§ Problem to solve: Word for word, give again the line holding "Task: Save the profile with download icon" and each line after it to the end of the listing below.

§ Provided records:
^^^^

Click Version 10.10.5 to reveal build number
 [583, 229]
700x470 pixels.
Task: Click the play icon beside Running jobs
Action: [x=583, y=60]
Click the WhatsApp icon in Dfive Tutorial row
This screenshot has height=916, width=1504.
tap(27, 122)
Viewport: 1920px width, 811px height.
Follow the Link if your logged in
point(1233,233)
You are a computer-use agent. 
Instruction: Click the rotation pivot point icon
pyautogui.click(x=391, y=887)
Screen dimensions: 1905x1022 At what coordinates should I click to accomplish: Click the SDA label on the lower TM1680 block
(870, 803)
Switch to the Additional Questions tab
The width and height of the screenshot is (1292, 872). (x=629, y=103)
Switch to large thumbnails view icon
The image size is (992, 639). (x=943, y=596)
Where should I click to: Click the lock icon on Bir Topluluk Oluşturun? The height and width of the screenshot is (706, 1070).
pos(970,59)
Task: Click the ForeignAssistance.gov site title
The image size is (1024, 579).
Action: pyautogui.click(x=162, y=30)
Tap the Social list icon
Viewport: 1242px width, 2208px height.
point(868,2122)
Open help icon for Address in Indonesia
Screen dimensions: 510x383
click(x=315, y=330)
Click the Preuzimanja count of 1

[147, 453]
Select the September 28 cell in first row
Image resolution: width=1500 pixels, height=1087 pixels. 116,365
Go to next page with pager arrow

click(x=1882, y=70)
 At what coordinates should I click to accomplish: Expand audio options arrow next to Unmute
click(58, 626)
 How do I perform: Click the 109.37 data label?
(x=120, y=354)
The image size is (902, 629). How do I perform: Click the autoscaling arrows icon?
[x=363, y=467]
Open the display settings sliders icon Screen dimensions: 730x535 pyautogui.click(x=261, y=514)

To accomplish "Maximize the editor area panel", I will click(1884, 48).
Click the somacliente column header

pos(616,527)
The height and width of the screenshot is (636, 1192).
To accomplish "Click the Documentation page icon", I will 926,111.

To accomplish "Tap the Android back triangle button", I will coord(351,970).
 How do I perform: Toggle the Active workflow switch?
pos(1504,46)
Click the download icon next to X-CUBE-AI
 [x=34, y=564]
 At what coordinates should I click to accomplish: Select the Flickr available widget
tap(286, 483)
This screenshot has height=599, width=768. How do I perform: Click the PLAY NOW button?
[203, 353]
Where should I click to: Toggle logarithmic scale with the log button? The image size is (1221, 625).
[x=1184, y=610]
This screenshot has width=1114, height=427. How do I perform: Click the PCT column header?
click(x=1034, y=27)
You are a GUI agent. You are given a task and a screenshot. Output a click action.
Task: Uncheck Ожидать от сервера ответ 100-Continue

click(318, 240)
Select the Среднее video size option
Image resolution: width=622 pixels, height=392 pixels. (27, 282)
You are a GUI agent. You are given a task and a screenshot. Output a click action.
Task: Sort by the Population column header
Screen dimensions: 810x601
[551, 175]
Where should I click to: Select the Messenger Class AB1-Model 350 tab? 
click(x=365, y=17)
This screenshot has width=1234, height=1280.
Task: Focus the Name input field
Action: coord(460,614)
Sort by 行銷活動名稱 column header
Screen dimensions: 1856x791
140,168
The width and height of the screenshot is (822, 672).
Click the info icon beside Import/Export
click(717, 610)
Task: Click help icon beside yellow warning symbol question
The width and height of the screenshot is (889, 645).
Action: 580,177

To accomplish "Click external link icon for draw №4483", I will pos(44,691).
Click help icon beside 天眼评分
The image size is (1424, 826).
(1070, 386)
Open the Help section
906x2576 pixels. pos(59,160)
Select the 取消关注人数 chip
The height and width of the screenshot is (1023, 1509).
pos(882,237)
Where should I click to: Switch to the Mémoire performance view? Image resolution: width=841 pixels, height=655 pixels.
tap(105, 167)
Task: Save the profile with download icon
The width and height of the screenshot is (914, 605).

^^^^

§ Solution:
Task: Save the profile with download icon
The width and height of the screenshot is (914, 605).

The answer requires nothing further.